**RECORDS TO USE**
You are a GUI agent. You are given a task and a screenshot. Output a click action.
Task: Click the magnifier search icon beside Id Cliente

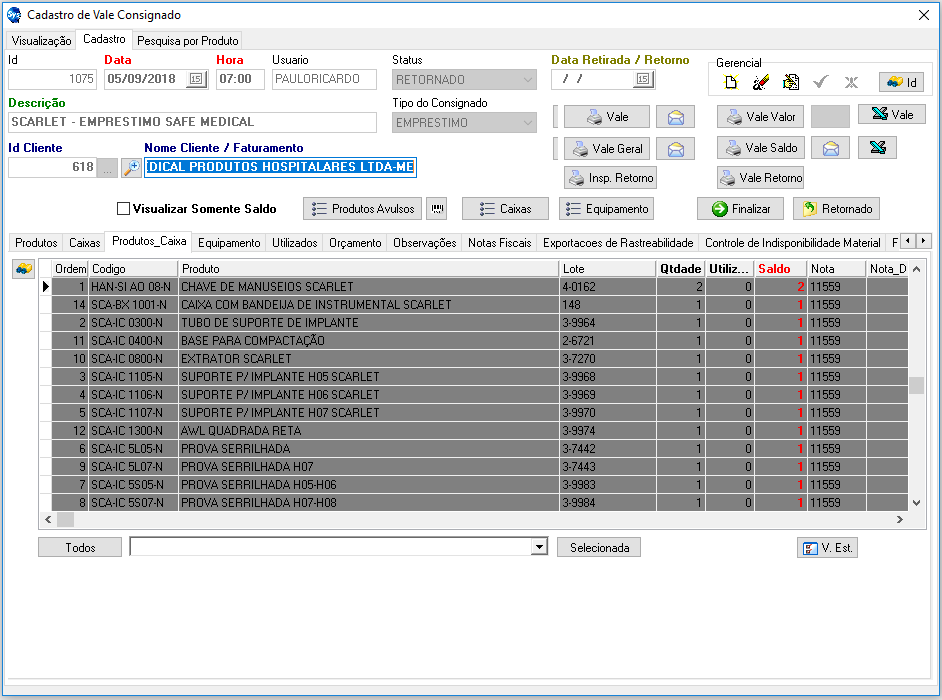131,168
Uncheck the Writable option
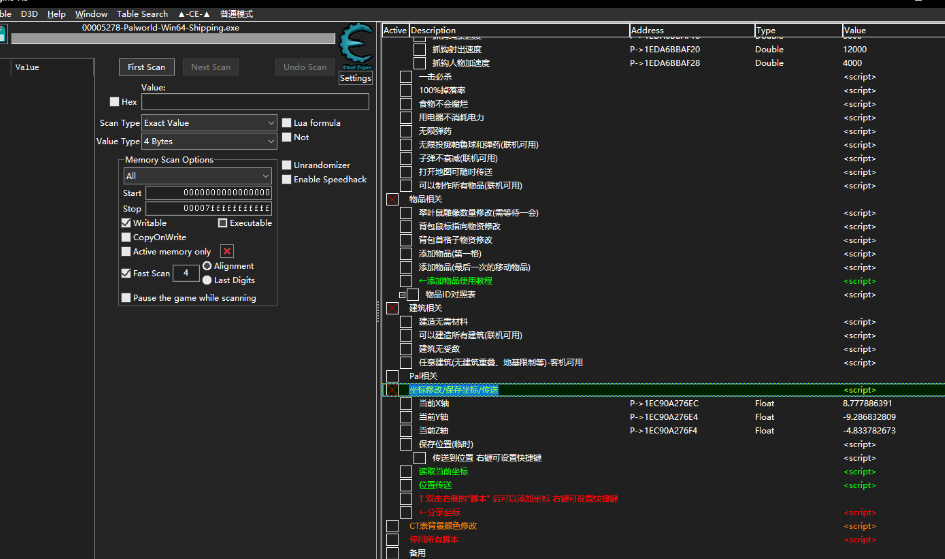This screenshot has width=945, height=559. 126,223
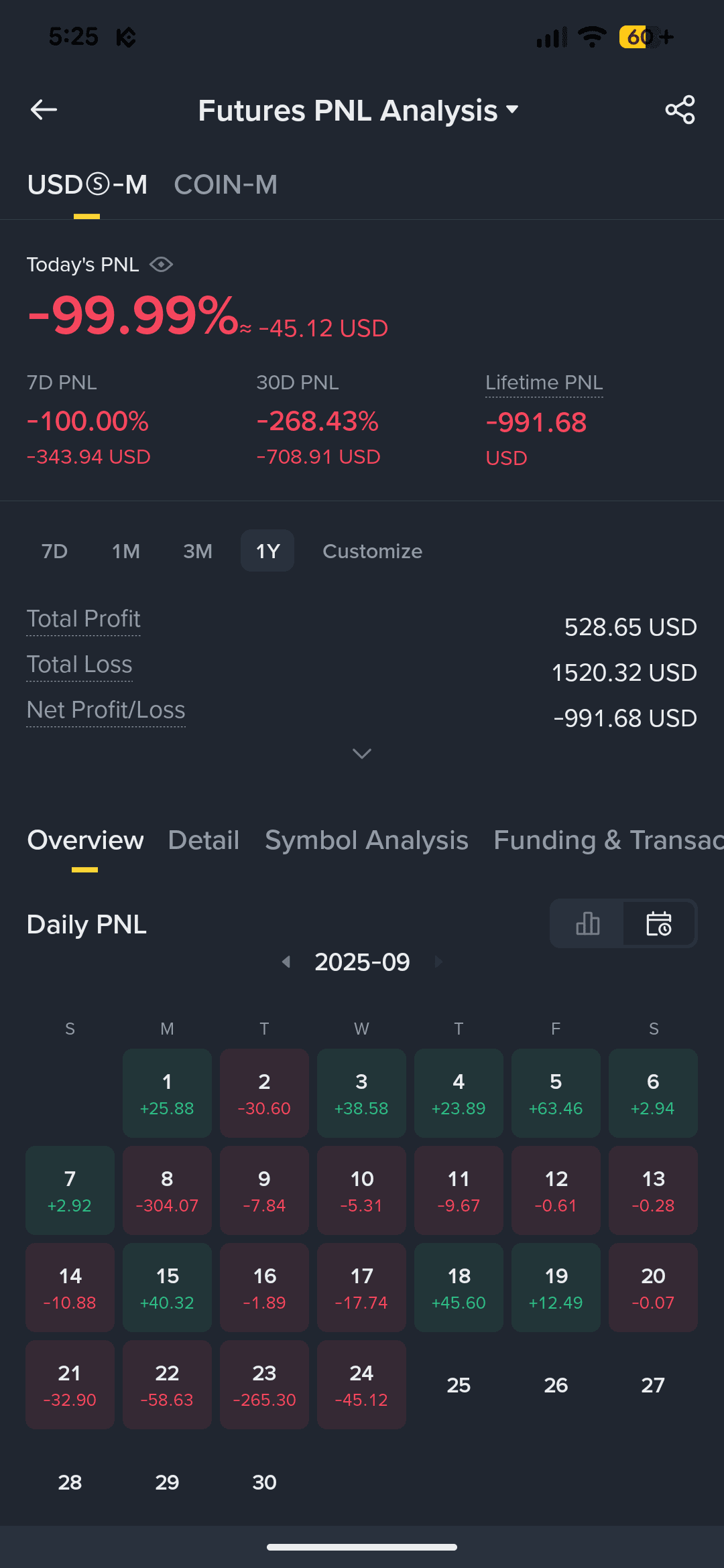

**AIM OF THE EXERCISE**
Rewrite every item above with "magnifier" replaced by "magnifying glass" and nothing else changed. Leave the pictures out of your version.

**REPLY TO THE TASK**
You are a GUI agent. You are given a task and a screenshot. Output a click action.
Task: Click the magnifying glass search icon beside Id Cliente

131,168
Uncheck the Writable option
This screenshot has width=945, height=559. 126,223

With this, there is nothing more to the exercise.